The Watcom index measures foot traffic at the leading malls in Russia in real time by using security cameras and face recognition technology and is the most accurate measure of activity in the top retailing outlets.

Foot traffic has been falling continuously since 2014 and mirrors the decline in real incomes over the same period.
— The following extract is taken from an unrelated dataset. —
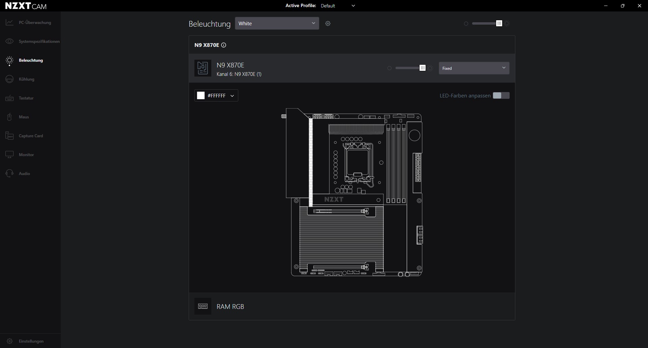This screenshot has width=648, height=348.
Task: Click the Systemspezifikationen eye icon
Action: click(9, 41)
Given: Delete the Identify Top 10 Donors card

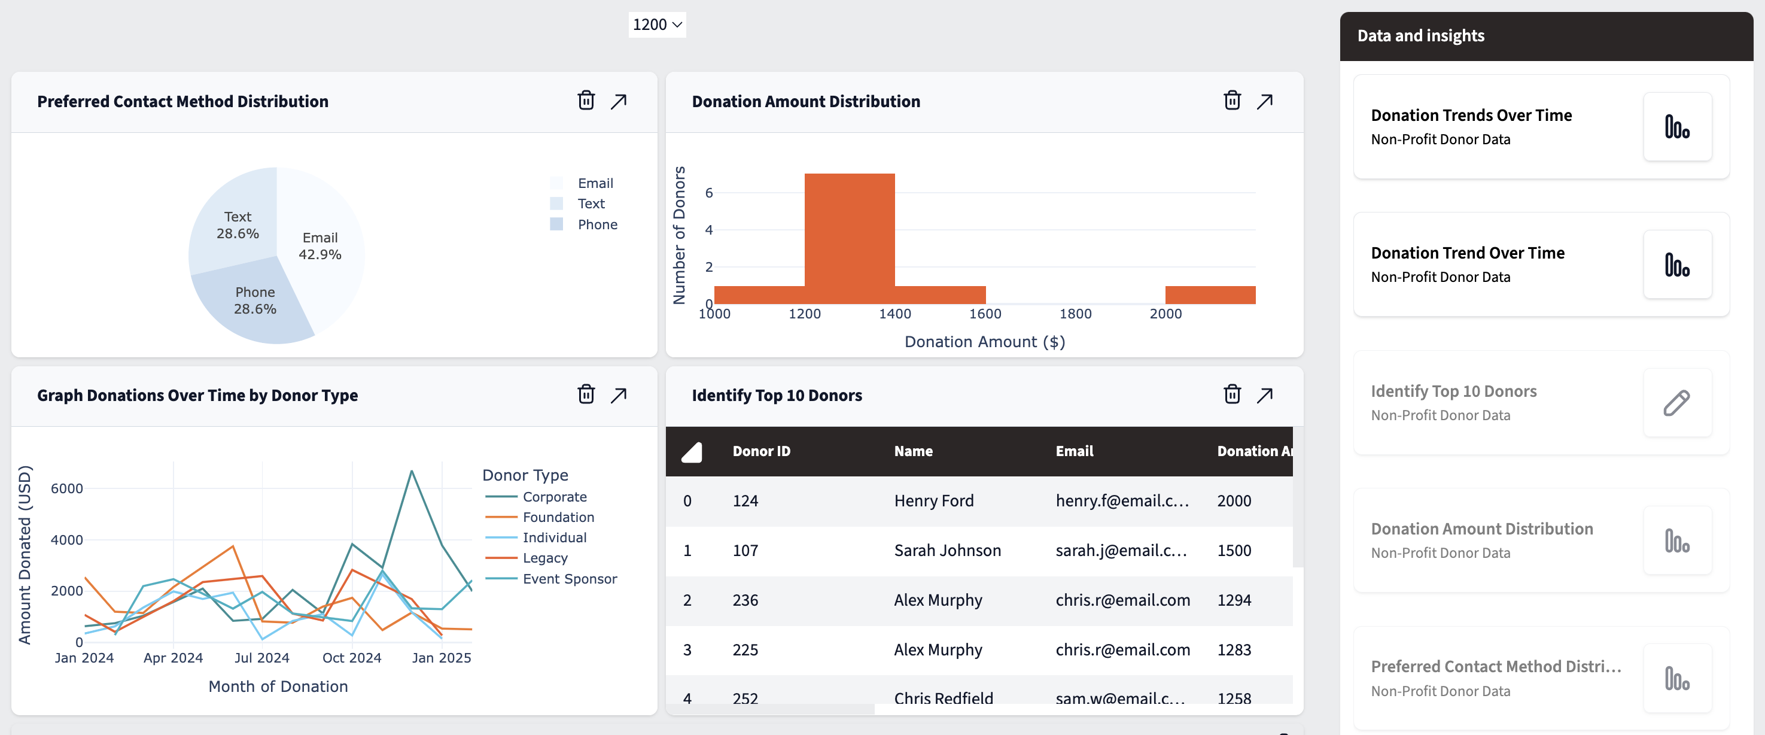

The fall has also been exacerbated by the growing share of e-commerce which now accounts for 4.5% of total retail turnover and is growing exponentially.

Skorokhodov added: “Despite the fact that the Russians got sick and tired of crisis and negative news about economics, we can confirm that consumer sentiment has stabilised due to the lack of ruble volatility and deferred demand.”

Russia’s economic growth has been almost entirely supported by consumption in the first half of this year, although the Central Bank of Russia (CBR) is worried as much of this consumption was paid for by consumer credit. Consumer credits have been growing by 25% y/y at an annualised rate, whereas real incomes have expanded by about 7%.

“Real wages increased +2.3% y/y in June, against a revised +1.6% y/y in May. Mild but robust growth in real wages underpinned demand, despite the fact the dominating narrative focuses on the expansion of retail lending as the key (if not the sole) supporting factor for domestic consumption growth,” Alexander Isakov, chief economist with VTB, said in a recent note. “Real disposable income in 1H19 dropped -1.3% y/y in 1H19 and declined -0.2% y/y in 2Q19 in particular, according to Rosstat.”

That mild increase in incomes has push up retail sales, which grew +1.4% y/y in June. The dynamics in food and non-food retail sales were synchronised: the former increased +1.4% y/y, the latter rose by +1.5% y/y, VTB reports.

The outlook for this year is real income growth will remain flat but economic growth should pick up as the state’s RUB27 trillion spending programme starts to make itself felt later this year.